In 1911, the Commission's jurisdiction was extended to the entire state of Illinois and hearings for dismissals became mandatory. In 1917, the Buck Amendment was passed which limited dismissal hearings to cases involving racial, political or religious discrimination. In 1939, the Buck Amendment was repealed and two years later compulsory hearings on discharges were eliminated with hearings only upon the request of the aggrieved employee.
However, problems arose in applying the 1905 State Civil Service Law to a society and government that bore witness to inventions ranging from the tungsten filament light bulb to the hydrogen bomb i.e. rules and standards designed for testing and appointing a wagon maker or seamstress were ineffective for a society and state government that needed qualified electricians and automobile mechanics.

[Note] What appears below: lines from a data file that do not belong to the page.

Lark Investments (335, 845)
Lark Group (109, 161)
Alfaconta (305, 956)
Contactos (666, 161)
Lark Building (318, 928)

In 1951, the Union League – one of the organizations instrumental in getting the State Civil Service Law adopted in 1905 – led a movement that created the legislative Commission to Study State Government Personnel Administration. Its purpose was to address the shortcomings of the 1905 State Civil Service Law.
After extensive research and analysis, the Commission to Study State Government Personnel Administration proposed the Illinois Personnel Code and the creation of a Department of Personnel under the executive branch. At the time, this proposal was ambitious, innovative and would give the State of Illinois a thoroughly modern system well in advance of the personnel systems of other states. Through labor force analysis, position classification, wage/rate studies and other techniques, this system would create: uniform working conditions, uniform starting salaries, uniform salary increases, the faster filling of vacancies, the ability to create and/or fill positions necessary to keep pace with rapidly changing technologies, a more reasonable and equitable distribution of work load, and allow for the recognition of the accomplishments of the State's workers.
In 1955, Governor William Stratton signed the legislation and, in 1957, the Illinois Personnel Code took effect.
This legislation had a profound affect on the role of the Civil Service Commission. No longer would the Commission be the central personnel agency responsible for examining and appointing applicants to positions within state government. Rather, after the Personnel Code took effect, the Commission became responsible for approving or disapproving certain policies of the Director of Personnel (later known as the Director of Central Management Services), hearing employee appeals, and directing compliance with the Personnel Code and Rules in the event of a violation.
In essence, the Commission became a “watchdog” for state government and, to this day, this responsibility has not changed. Tested for over 50 years since the passage of the Illinois Personnel Code, the independent, bipartisan Civil Service Commission, supported by a dedicated staff, has remained steadfast in its role: to ensure that the employees and citizens of the State of Illinois are afforded the rights and protections set forth in the Personnel Code and the Personnel Rules.